‘Het kan nog jaren duren voor we
ons terdege bewust zijn van de vernieuwende invloed die De Maeyer heeft gehad
op de Vlaamse jeugdliteratuur.’ Dit schreef ik op 3 september 1998 in mijn in
memoriam
in de Standaard der Letteren. Nu, twintig jaar na zijn plotse overlijden, brengt uitgeverij Van Halewyck drie
van zijn kerntitels opnieuw op de markt in een door zijn zoon Peer prachtig
vormgegeven bundel. Deze heruitgave van Fietsen,
In de put en Mama? biedt een geschikt
moment om te proberen zijn invloed in kaart te brengen.

OPDRACHT A —
Beantwoord aan de hand van de gegeven tekst:
(i) Op welke datum schreef de auteur het in memoriam?
(ii) Welke uitgeverij brengt de drie titels opnieuw uit?
(iii) Wie heeft de bundel vormgegeven?

OEFENMATERIAAL —
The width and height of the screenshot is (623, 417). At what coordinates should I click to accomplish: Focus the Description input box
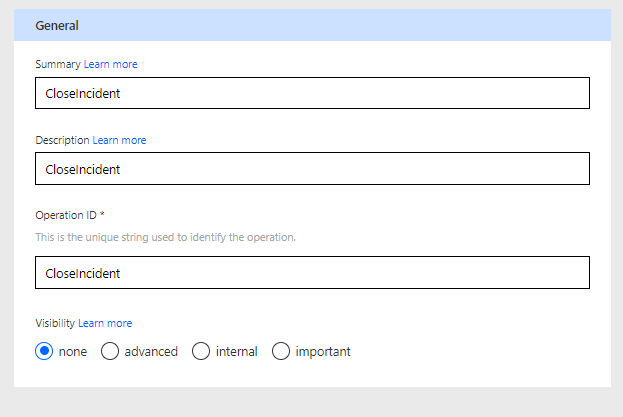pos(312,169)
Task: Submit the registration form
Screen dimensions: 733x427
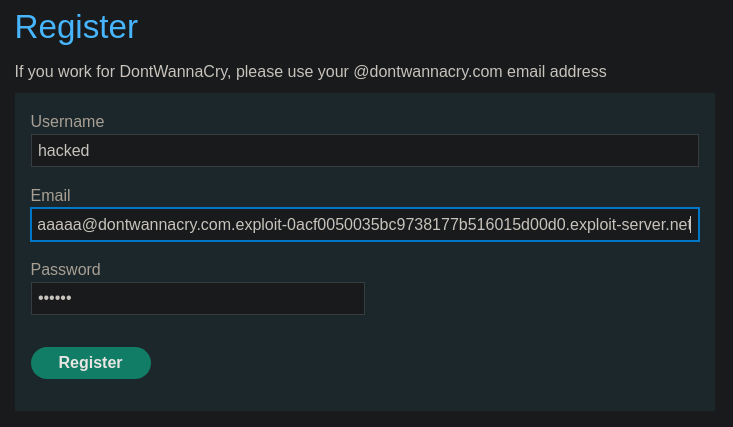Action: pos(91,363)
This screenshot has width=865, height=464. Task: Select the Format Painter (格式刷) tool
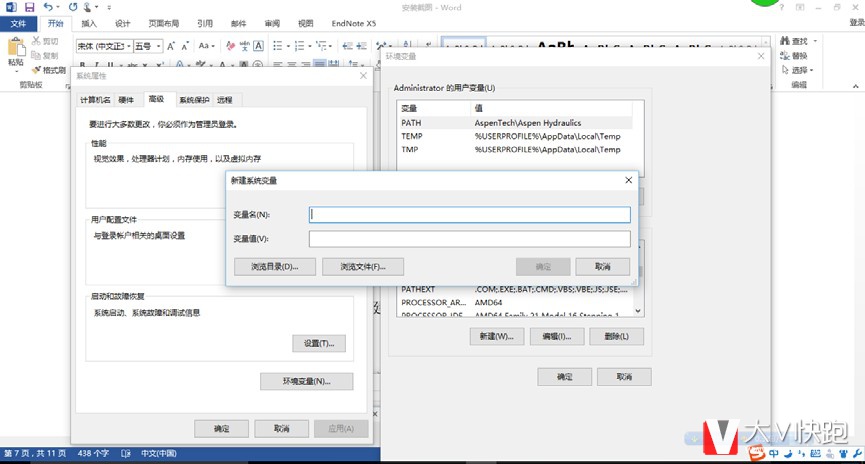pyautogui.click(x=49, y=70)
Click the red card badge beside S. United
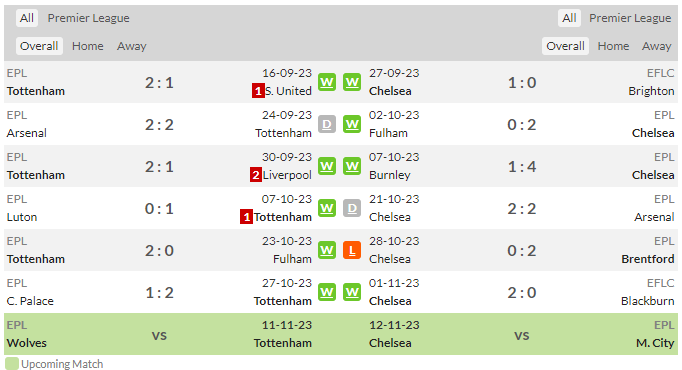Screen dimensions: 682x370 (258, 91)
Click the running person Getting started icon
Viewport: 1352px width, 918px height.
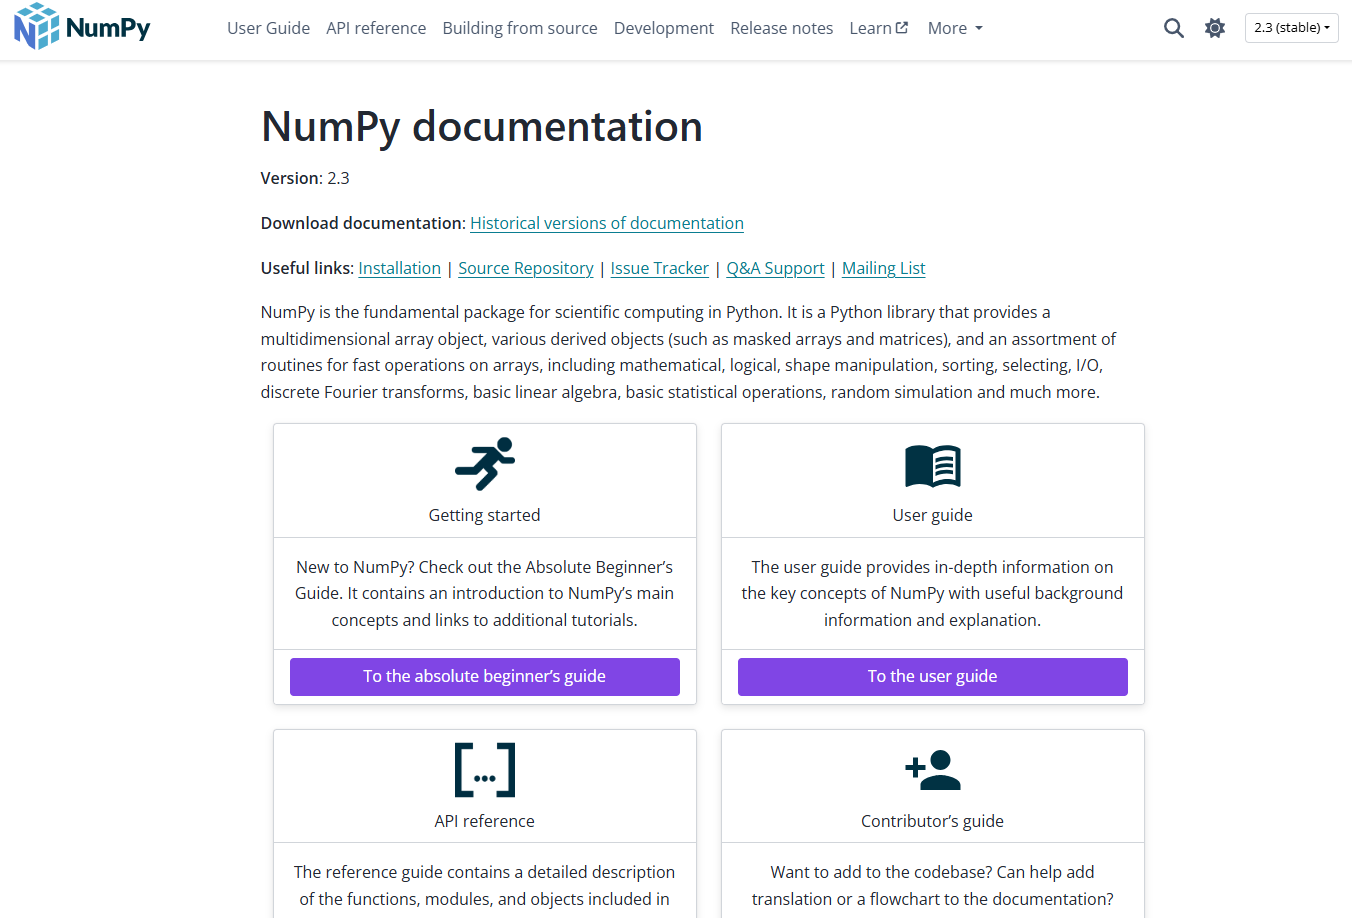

OPDRACHT B — Schrijf uit de records het stuk over van de regel met "Task: Submit the registration form" tot en met de regel met "Screen dimensions: 682x370 (258, 91)". Laat de afbeeldingen weg.

UITWERKING A —
(i) Op 3 september 1998.
(ii) Uitgeverij Van Halewyck.
(iii) Zijn zoon Peer.

UITWERKING B —
Task: Submit the registration form
Screen dimensions: 733x427
Action: pos(91,363)
This screenshot has width=865, height=464. Task: Select the Format Painter (格式刷) tool
pyautogui.click(x=49, y=70)
Click the red card badge beside S. United
Screen dimensions: 682x370 (258, 91)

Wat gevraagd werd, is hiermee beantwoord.